La paradoja de Lezama

De su sagrada factoría el Athletic habla de madrugada en las asambleas

JON AGIRIANO

Volvió a repetirse en la asamblea del miércoles, que como bien saben terminó bien entrado el jueves, demostrándose una vez más el indomable espíritu 'after hours' de estas citas. Me refiero a la intempestiva intervención de José Ángel Corres para hablar sobre el plan rector de Lezama. Y cuando digo intempestiva me atengo al significado real de esta palabra - «que está fuera de tiempo y de sazón», como dice la RAE-, y no a que el vicepresidente del Athletic dijera burradas altisonantes, que es el significado que algunos le dan por su cuenta. ¿No está fuera de tiempo hablar de Lezama a la una y media de la madrugada, cuando ya no quedaba en el Euskalduna alguien que no estuviera demolido después de seis horas de asamblea? Seguro que Urrutia dirá que no, que por el Athletic uno debe ser capaz de hacer vigilias y adoraciones nocturnas, pero el sentido común dice que sí.

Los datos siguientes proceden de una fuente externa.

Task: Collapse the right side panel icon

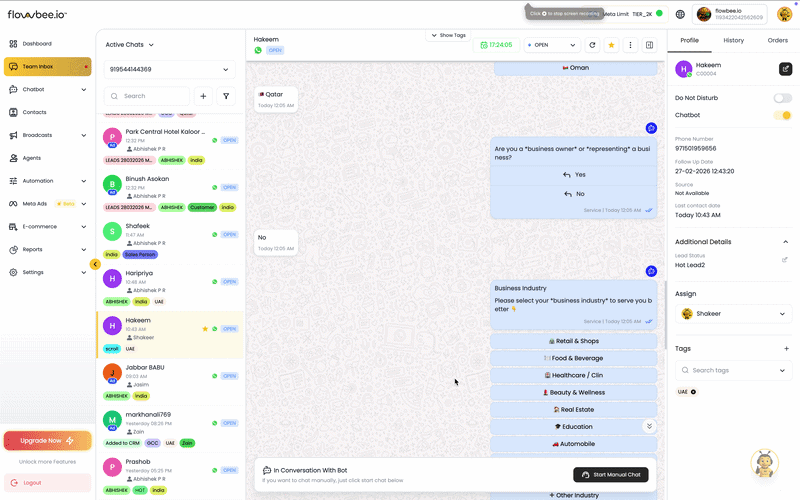Action: (649, 45)
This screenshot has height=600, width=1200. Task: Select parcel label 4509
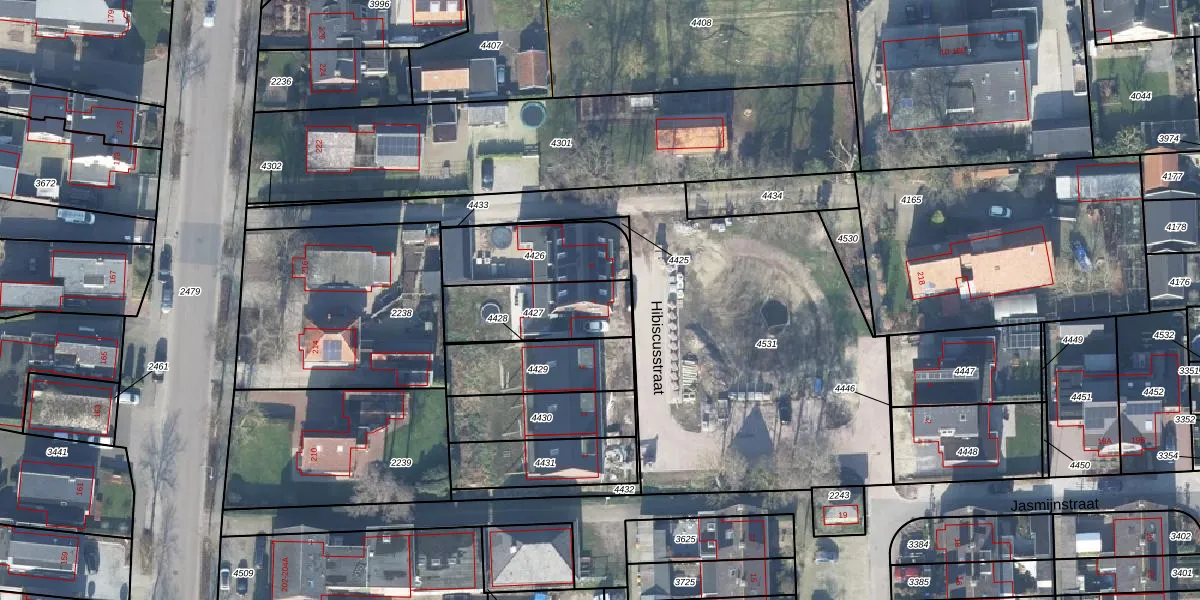(x=243, y=574)
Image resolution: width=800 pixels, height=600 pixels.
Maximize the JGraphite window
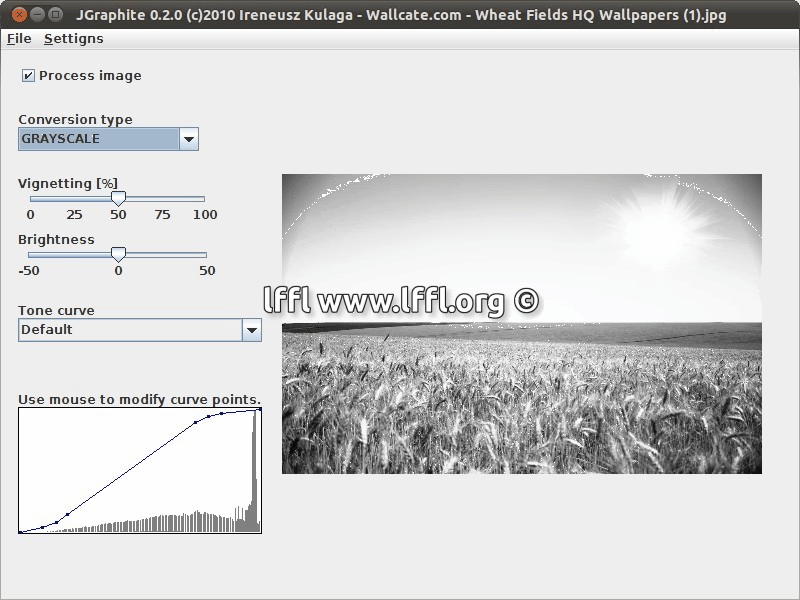click(55, 15)
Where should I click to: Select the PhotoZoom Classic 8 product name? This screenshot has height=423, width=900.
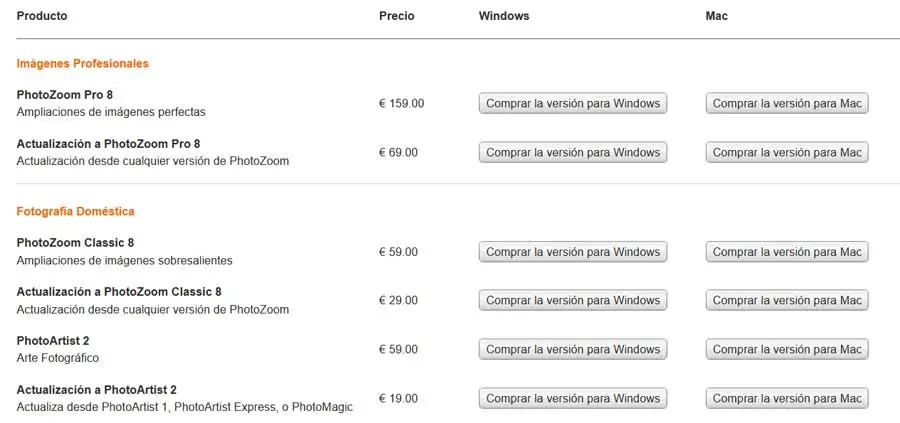75,243
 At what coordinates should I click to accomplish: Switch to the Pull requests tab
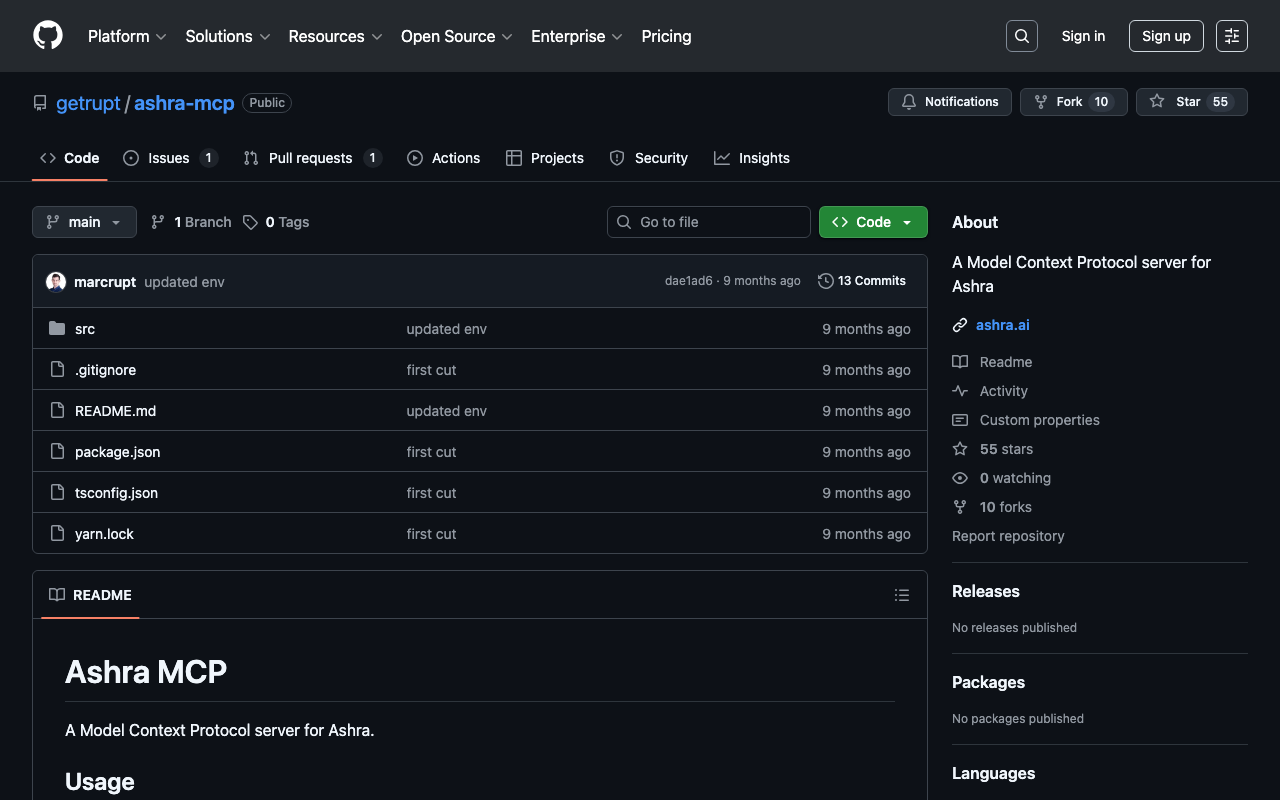311,158
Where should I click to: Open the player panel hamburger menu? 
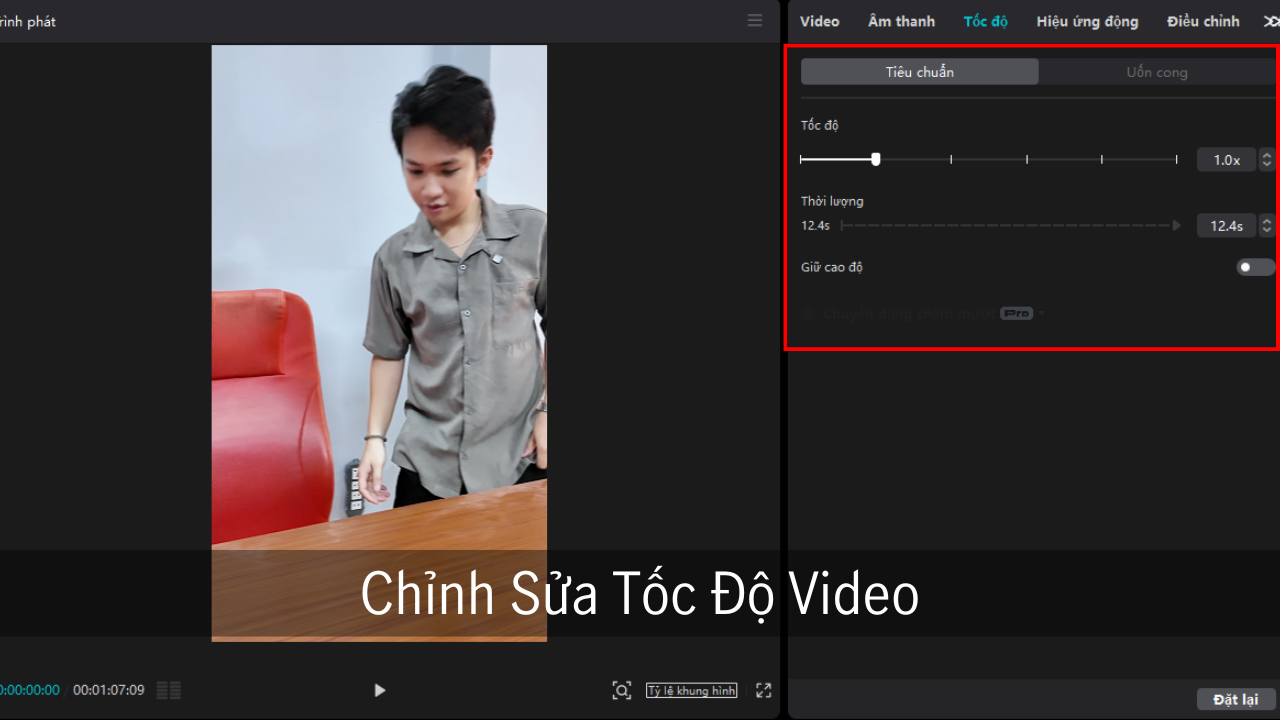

El problema, además, es que se trata de algo recurrente. Desde que presentó el plan rector de Lezama en 2013, las intervenciones de Corres son siempre tardías, apresuradas -vamos a ser breves, que nos dan las uvas, podría ser su lema- y con el patio de butacas medio vacío, como esos partidos de pelota que se juegan después del estelar. La realidad es que son cuatro gatos los que se enteran de las cosas -de la nueva residencia para el primer equipo encima del campo 1 o del campo para porteros, por citar las últimas novedades-, y al club parece traerle sin cuidado. De lo contrario, es decir, si tuviera verdadero interés en informar sobre una inversión estratégica de 30 millones, no sólo tendríamos todo el proyecto colgado en la web sino que la junta se hubiera volcado en una campaña informativa. Es más, hasta es probable que se hubiese animado a celebrar una asamblea monográfica.

Pero Lezama sigue siendo nuestra gran paradoja. Siendo en teoría lo más sagrado, apenas se le hace caso. Todo el mundo habla de ello, pero la información es nula. Un socio, de hecho, le preguntó a Josu Urrutia con mucha propiedad sobre los criterios de su política de cantera y lo único que sacó en claro es que el presidente es un firme defensor y que, a los 17 años, él no estaba maduro y era todavía un canterano en formación. Como podría serlo Diarra, vaya. Conclusión: Urrutia no es sólo un presidente sino un patrón de medida.